DIPETIK DARI NOTA USTAZ ROSLI.
Dalam kitab Syarh al-Fiqh al-Akbar yang telah disebutkan di atas, asy-Syaikh Mulla Ali al-Qari menuliskan sebagai berikut:
“فمن أظلم ممن كذب على الله أو ادعى ادعاءً معينًا مشتملاً على إثبات المكان والهيئة والجهة من مقابلة وثبوت مسافة وأمثال تلك الحالة، فيصير كافرًا لا محالة”
“Maka barangsiapa yang berbuat zhalim dengan melakukan kedustaan kepada Allah dan mengaku dengan pengakuan-pengakuan yang berisikan penetapan tempat bagi-Nya, atau menetapkan bentuk, atau menetapkan arah; seperti arah depan atau lainnnaya, atau menetapkan jarak, atau semisal ini semua, maka orang tersebut secara pasti telah menjadi kafir”[1].
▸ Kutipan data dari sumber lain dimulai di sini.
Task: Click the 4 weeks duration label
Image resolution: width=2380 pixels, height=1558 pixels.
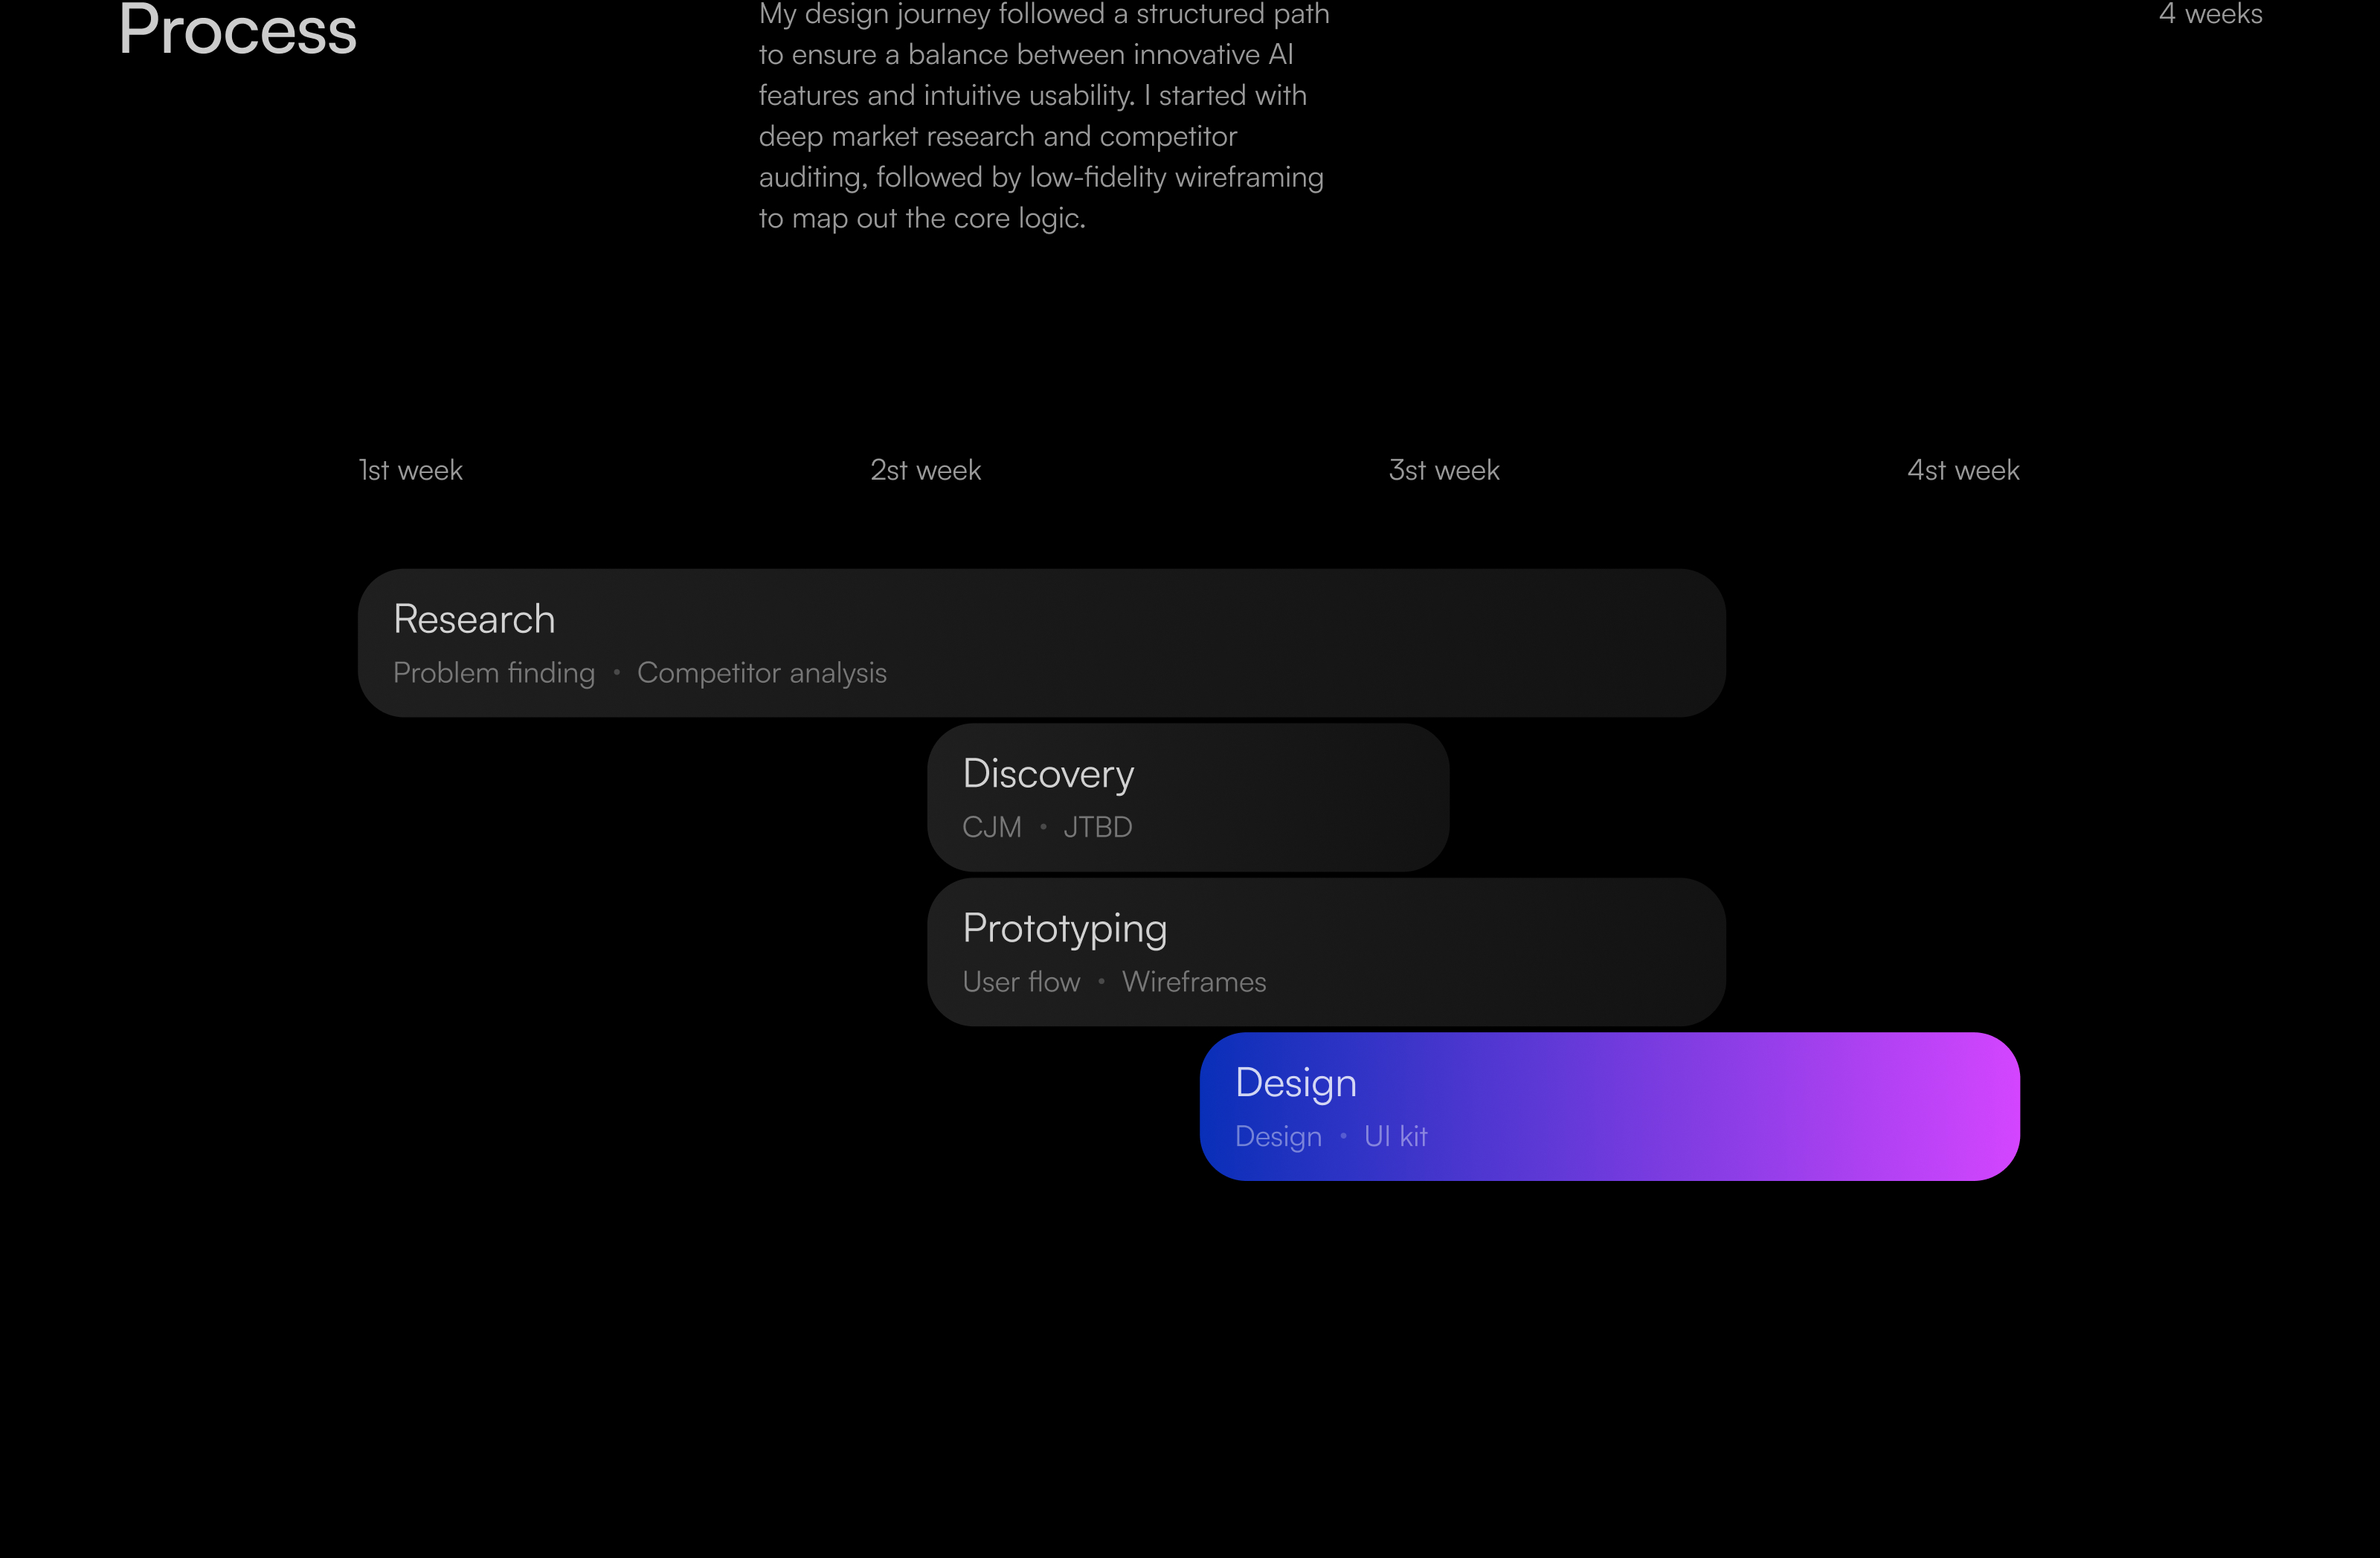Action: (x=2210, y=14)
Masih dalam kitab yang sama, asy-Syaikh Ali Mulla al-Qari juga menuliskan sebagai berikut:
“من اعتقد أن الله لا يعلم الأشياء قبل وقوعها فهو كافر وإن عُدّ قائله من أهل البدعة، وكذا من قال: بأنه سبحانه جسم وله مكان ويمرّ عليه زمان ونحو ذلك كافر، حيث لم تثبت له حقيقة الإيمان”
“Barangsiapa berkeyakinan bahwa Allah tidak mengetahui segala sesuatu sebelum kejadiannya maka orang ini benar-benar telah menjadi kafir, sekalipun orang yang berkata semacam ini dianggap ahli bid’ah saja. Demikian pula orang yang berkata bahwa Allah adalah benda yang memiliki tempat, atau bahwa Allah terikat oleh waktu, atau semacam itu, maka orang ini telah menjadi kafir, karena tidak benar keyakinan iman -yang ada pada dirinya-”[2].
Dalam kitab karya beliau lainnya berjudul Mirqât al-Mafâtîh Syarh Misykât al-Mashâbîh, Syaikh Ali Mulla al-Qari’ menuliskan sebagai berikut:
“بل قال جمع منهم ـ أي من السلف ـ ومن الخلف إن معتقد الجهة كافر كما صرح به العراقي، وقال: إنه قول لأبي حنيفة ومالك والشافعي والأشعري والباقلاني”
“Bahkan mereka semua (ulama Salaf) dan ulama Khalaf telah menyatakan bahwa orang yang menetapkan adanya arah bagi Allah maka orang ini telah menjadi kafir, sebagaimana hal ini telah dinyatakan oleh al-Iraqi. Beliau (al-Iraqi) berkata: Klaim kafir terhadap orang yang telah menetapkan arah bagi Allah tersebut adalah pernyataan al-Imâm Abu Hanifah, al-Imâm Malik, al-Imâm asy-Syafi’i, al-Imâm al-Asy’ari dan al-Imâm al-Baqillani”[3].